THE DEBEAUVE ET GALLAIS SHOP IN PARIS
That Paris has more and better chocolate shops than any city in the world is down to an oddity of social etiquette.
Since the French rarely invite people into their homes, such a visit is a matter of some importance, and it's customary to take a small gift. Over time, the range of appropriate gifts has narrowed. To bring anything which the hosts might be expected to provide could be seen as a slur on their hospitality. Imagine guests turning up with their own cutlery, on the assumption that yours would not be good enough. Bringing an object for the home can mean that the guest may expect to see it on display on their next visit. Wine is the traditional gift in AngloSaxon countries but in Diane Johnson's novel Le Divorce, an American family's arrival with a bottle is greeted by their French host with a muttered "Didn't they think we'd give them a drink?"
The easiest option is flowers, particularly from a fashionable florist. Which florist can matter, however, and provident hostesses have been known to save the wrapping paper of a particularly chic one for later use on bouquets bought somewhere less expensive. But what else can one bring that the hosts would never create for themselves?
Well, chocolates, of course.
As the first chocolate to reach France from Mexico in the middle of the seventeenth century was reserved for royalty, it never lost its aura of luxury. Early descriptions classified it as a drug, recommended for "vapours of the spleen." In 1823, chocolatier Antoine Gallais advised that it was "prescribed by doctors with great success in cases of colds, catarrh, angina and those irritations of the throat which have become so frequent at this time because of the continual changes in the atmosphere. Chocolate also makes the organs of breathing more supple, helps those recovering from gastritis, and from all afflictions caused by inflammation."

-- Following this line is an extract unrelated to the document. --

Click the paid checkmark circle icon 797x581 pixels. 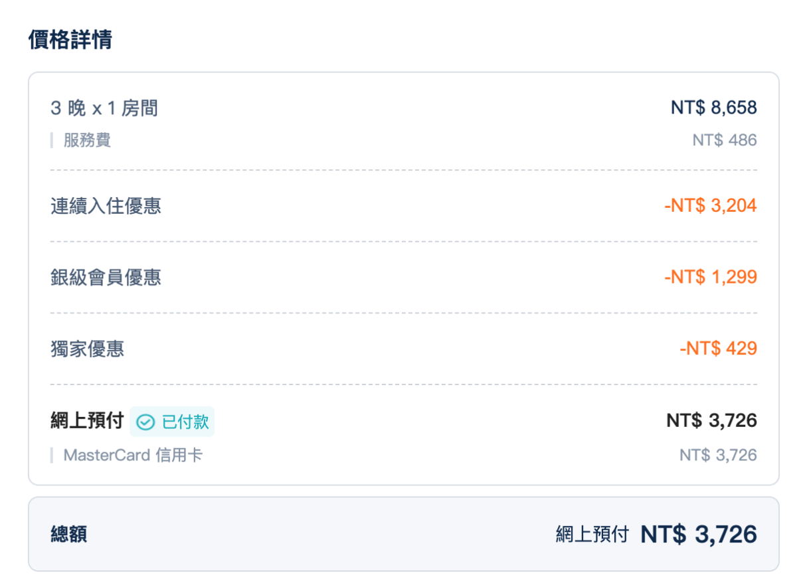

Hot chocolate was the beverage one consumed before rising in the morning and the last thing before going to bed at night. (The chocolate placed on the pillow in the snobbier hotels is the last vestige of this practice.) The Marquise de Sévigné, a lady at the court of Louis XIV and a tireless letter writer, liked chocolat chaud so much that her young African servant brought her a pot in bed each morning and evening. She cut back after rumors of side-effects. "But what do you have to say about chocolate? " she wrote to her pregnant daughter in 1671. "Are you not afraid of how it can burn the blood? What if all the effects that appear miraculous mask some sort of diabolical combustion? What do your doctors say? I loved chocolate, as you know. But I think it did burn me; and furthermore, I have heard many terrible stories about it. The Marquise de Coëtlogon drank so much chocolate when she was pregnant last year that she gave birth to a baby who was black as the devil, and died."
Marie Antoinette can take some credit for making chocolate more accessible. In 1790, she asked the Versailles court pharmacist Sulpice Debauve to make some powdered medicine more palatable. He mixed it with cocoa, sugar and almond milk, and pressed the mixture into discs that resembled a Spanish gold coin, the pistole, each stamped with the fleur de lys emblem of the Bourbons - the original of today's boxed chocolate selections.
Luckier than his queen, Debauve survived the revolution and launched his first shop in 1800. Shrewdly he offered his expertise to Napoleon, who re-confirmed him as official chocolatier to the court. Debauve's nephew Antoine Gallais joined him in 1823, by which time Napoleon's own architects, Charles Percier and Pierre Fontaine, had designed the premises on rue des Saints-Pères. A gem of the Empire style in gilt and blue, it suited a city that saw itself as an imperial capital to rival ancient Athens or Rome.
The chocolat chaud enjoyed by Madame de Sévigné became a café staple. Marcel Proust and Coco Chanel drank theirs at Angelina on rue de Rivoli. It still uses chocolate from Niger, Ghana and Côte d’Ivoire. They add no water or milk. True hot chocolate and nothing else, it's so thick that it barely pours from the jug in which it's served.
Modern dieticians disparage chocolate, failing to take into account its power to solace and charm. "Everywhere in the world," says restaurateur Alain Ducasse (who markets his own line) "there are tensions - economic, political, religious. So we need chocolate." Marcel Proust concurred. "I recommend," he wrote to a friend, "that you regularly taste the exquisite chocolates made by Debauve and Gallais as a way of never losing sight of the true meaning of life."